------ Supplied records ------

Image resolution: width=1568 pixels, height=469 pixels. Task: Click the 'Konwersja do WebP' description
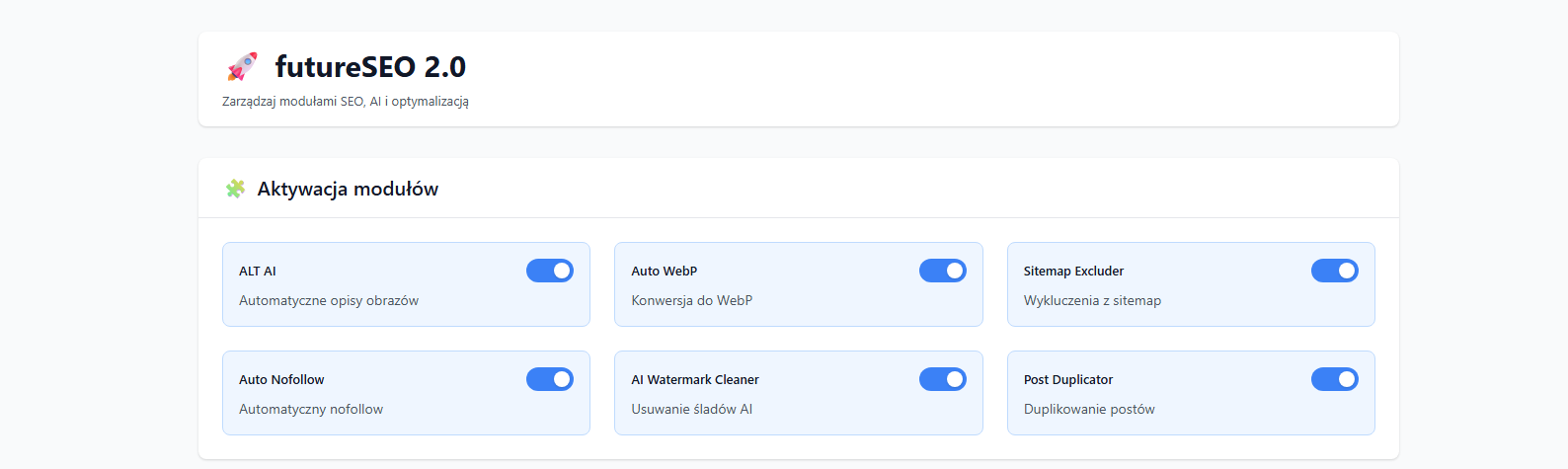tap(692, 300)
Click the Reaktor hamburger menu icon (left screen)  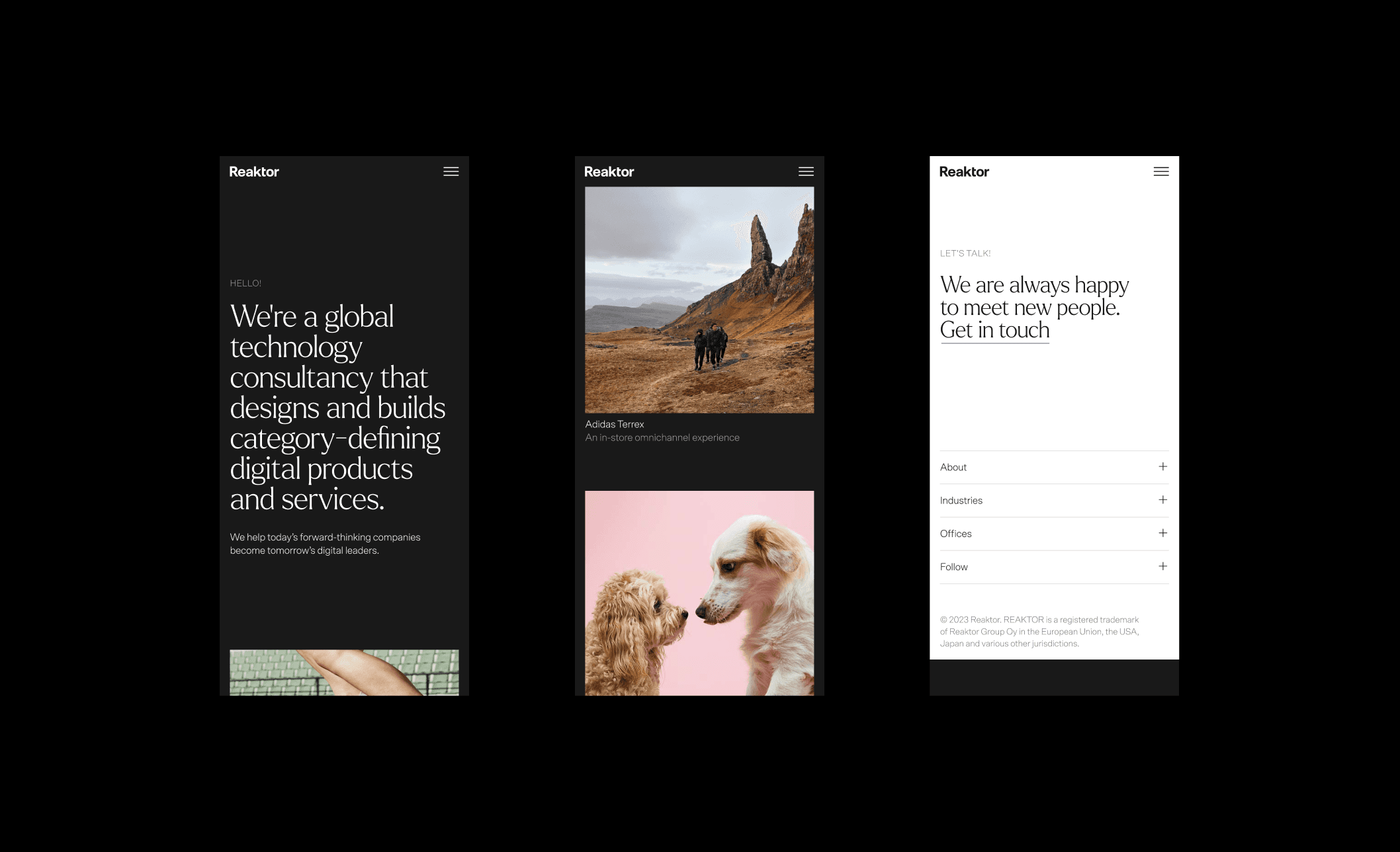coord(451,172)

------
------ Supplied records ------

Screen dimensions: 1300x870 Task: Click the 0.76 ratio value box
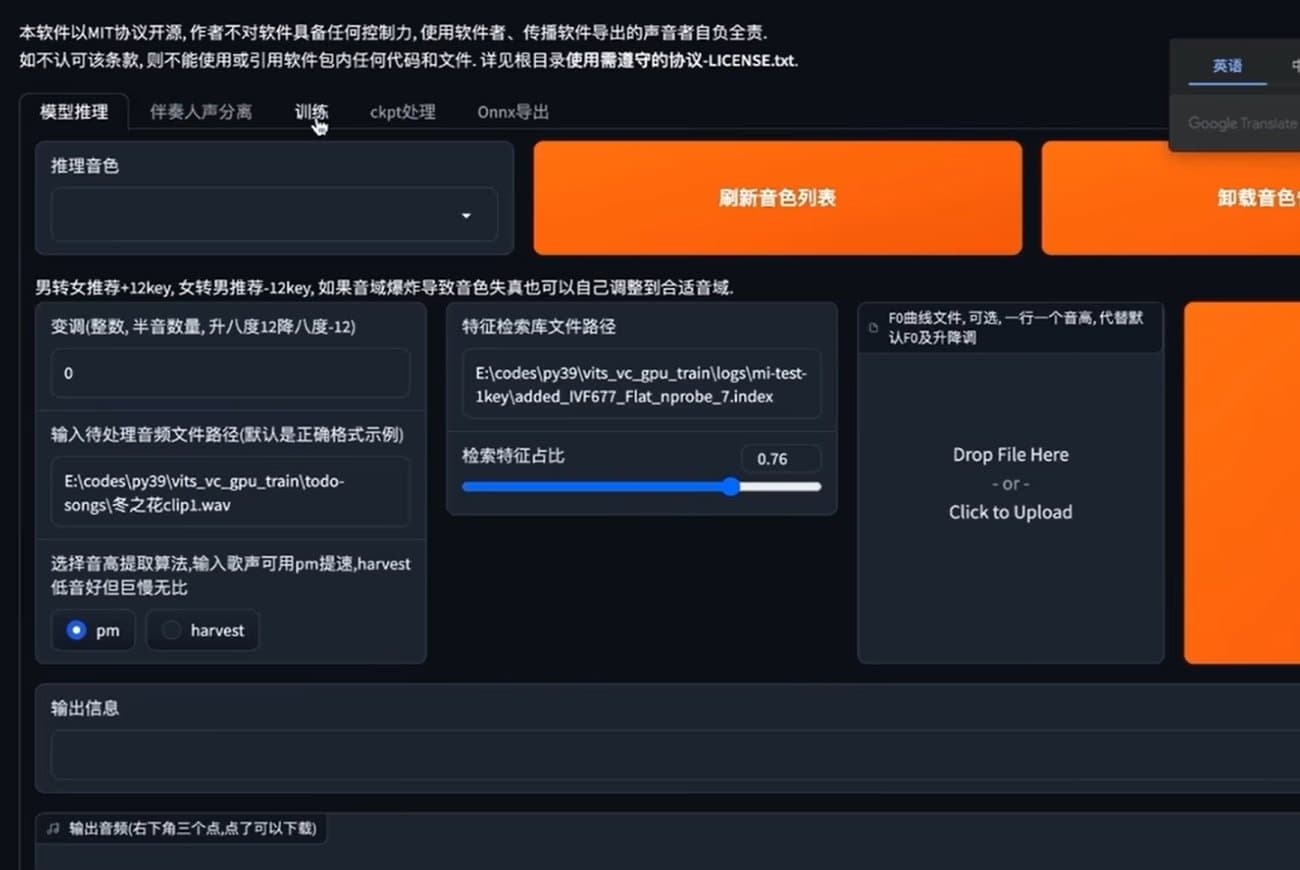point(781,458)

------
------ Supplied records ------

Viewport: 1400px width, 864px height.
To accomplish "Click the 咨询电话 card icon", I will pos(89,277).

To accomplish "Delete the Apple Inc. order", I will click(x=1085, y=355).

------

• [Exercise prompt]:
Rewrite only the lines from the one holding "Screen dimensions: 1300x870" through the one holding "point(781,458)", inclusive, switching "ratio" to "scale" and keeping everything else the same. Leave the pictures out.

• [Final answer]:
Screen dimensions: 1300x870 Task: Click the 0.76 scale value box
point(781,458)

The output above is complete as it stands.